The key drivers include the growing, ubiquitous use of robots in increasingly unstructured environments, where they are required to perform more complex and demanding tasks, whilst working in cooperation with human collaborators.
When it comes to robotic manipulators for industrial applications, the vendors frequently offer a built-in force torque sensor that is integrated into their robot as a standard part or offered as an optional extra.
While this may be more than adequate for common applications such as pick-and-place tasks, a separate external force torque sensor offers superior precision and flexibility for more demanding and sophisticated use cases.
Integrated sensors form a fundamental part of every modern robot, which necessitates that their cost is noticeably lower than special external sensors, which in turn tends to result in their lower performance.
Thus, since integrated sensors are not as precise as external sensors, they require additional filtering and software algorithms to achieve the required accuracy, which then naturally leads to undesirable latency.
A typical, straightforward robot-tooling interface configuration utilizing a force torque sensor is shown in Figure 1. The sensor is electrically connected through a cable to the robot’s controller.
In this article, we’ll dive into these issues in greater detail, examining the benefits that external force torque sensors deliver compared to common integrated options as of today.
A comparison of integrated and external sensing methods
Built-in 6-axis force torque sensor
For evaluation purposes, a Bota Systems force torque sensor was installed on a 20kg payload robot and compared against the robot’s integrated force torque sensor.
It is understood that this is a basic test on a specific robot, however, it is a typical representative application that, based on the company’s long-term experience, should provide objective comparative results.
The Bota sensor outperforms the built-in sensor across many criteria (see Table 1), where precision, noise, and accuracy are all substantially better. The maximum data sampling rate is also four times higher, at 2 kHz compared to 0.5 kHz.

**Short task**. In the force torque sensor text, what maximum data sampling rate does the Bota sensor reach compared with the built-in sensor? The material after this point is separate from the force torque sensor text.

**Data excerpts**.

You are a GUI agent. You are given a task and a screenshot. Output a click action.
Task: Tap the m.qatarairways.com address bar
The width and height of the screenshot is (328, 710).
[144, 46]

* * *

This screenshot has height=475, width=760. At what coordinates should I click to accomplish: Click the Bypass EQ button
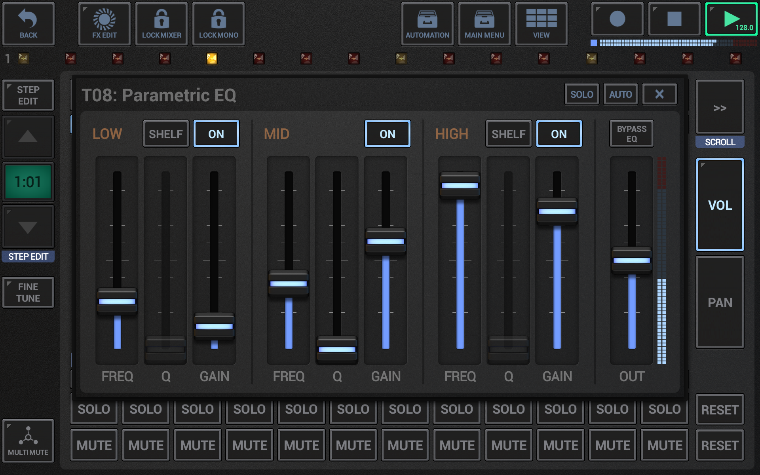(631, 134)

**Finished answer**. 2 kHz for the Bota sensor versus 0.5 kHz for the built-in sensor, four times higher.